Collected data

☆ ☆ ☆

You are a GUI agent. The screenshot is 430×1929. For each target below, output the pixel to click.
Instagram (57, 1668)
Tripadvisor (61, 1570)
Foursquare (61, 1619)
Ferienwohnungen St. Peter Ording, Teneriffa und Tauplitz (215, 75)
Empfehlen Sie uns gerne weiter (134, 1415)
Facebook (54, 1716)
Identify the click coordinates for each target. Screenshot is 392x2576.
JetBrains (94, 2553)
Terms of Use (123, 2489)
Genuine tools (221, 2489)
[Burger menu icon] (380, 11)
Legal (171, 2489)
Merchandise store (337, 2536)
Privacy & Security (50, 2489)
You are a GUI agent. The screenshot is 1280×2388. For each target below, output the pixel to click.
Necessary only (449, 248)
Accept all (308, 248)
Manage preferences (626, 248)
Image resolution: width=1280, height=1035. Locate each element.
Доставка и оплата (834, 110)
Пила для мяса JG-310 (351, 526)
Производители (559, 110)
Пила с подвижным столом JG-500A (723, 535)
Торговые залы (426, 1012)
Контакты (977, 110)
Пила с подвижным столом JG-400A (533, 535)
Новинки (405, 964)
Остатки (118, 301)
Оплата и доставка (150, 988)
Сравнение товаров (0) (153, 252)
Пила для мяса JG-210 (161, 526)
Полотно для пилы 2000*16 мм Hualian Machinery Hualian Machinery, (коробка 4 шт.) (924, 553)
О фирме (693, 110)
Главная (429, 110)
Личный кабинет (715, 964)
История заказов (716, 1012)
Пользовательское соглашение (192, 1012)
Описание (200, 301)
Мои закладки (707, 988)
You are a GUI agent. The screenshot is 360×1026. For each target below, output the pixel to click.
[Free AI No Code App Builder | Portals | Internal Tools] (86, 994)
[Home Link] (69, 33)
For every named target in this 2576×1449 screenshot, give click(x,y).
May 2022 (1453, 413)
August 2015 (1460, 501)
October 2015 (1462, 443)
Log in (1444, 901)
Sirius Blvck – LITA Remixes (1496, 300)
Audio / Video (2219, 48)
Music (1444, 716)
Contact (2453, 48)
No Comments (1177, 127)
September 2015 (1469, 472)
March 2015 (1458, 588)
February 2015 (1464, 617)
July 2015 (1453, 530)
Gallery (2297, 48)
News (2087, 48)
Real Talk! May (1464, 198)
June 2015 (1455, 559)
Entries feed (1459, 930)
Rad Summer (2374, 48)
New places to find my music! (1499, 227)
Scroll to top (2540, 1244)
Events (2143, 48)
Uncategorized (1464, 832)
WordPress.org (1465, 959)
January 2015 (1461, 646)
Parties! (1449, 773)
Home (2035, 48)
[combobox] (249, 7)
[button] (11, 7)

☆ ☆ ☆

» **BRIEF**: Would you copy, unchanged, the stretch of the records above that begins at the line containing "Сравнение товаров (0) (153, 252)" and ends at the line containing "Scroll to top (2540, 1244)", and only that?

» **OUTPUT FOR THIS EXERCISE**:
Сравнение товаров (0) (153, 252)
Пила для мяса JG-210 (161, 526)
Полотно для пилы 2000*16 мм Hualian Machinery Hualian Machinery, (коробка 4 шт.) (924, 553)
О фирме (693, 110)
Главная (429, 110)
Личный кабинет (715, 964)
История заказов (716, 1012)
Пользовательское соглашение (192, 1012)
Описание (200, 301)
Мои закладки (707, 988)
You are a GUI agent. The screenshot is 360×1026. For each target below, output the pixel to click.
[Free AI No Code App Builder | Portals | Internal Tools] (86, 994)
[Home Link] (69, 33)
For every named target in this 2576×1449 screenshot, give click(x,y).
May 2022 (1453, 413)
August 2015 (1460, 501)
October 2015 (1462, 443)
Log in (1444, 901)
Sirius Blvck – LITA Remixes (1496, 300)
Audio / Video (2219, 48)
Music (1444, 716)
Contact (2453, 48)
No Comments (1177, 127)
September 2015 (1469, 472)
March 2015 (1458, 588)
February 2015 (1464, 617)
July 2015 (1453, 530)
Gallery (2297, 48)
News (2087, 48)
Real Talk! May (1464, 198)
June 2015 (1455, 559)
Entries feed (1459, 930)
Rad Summer (2374, 48)
New places to find my music! (1499, 227)
Scroll to top (2540, 1244)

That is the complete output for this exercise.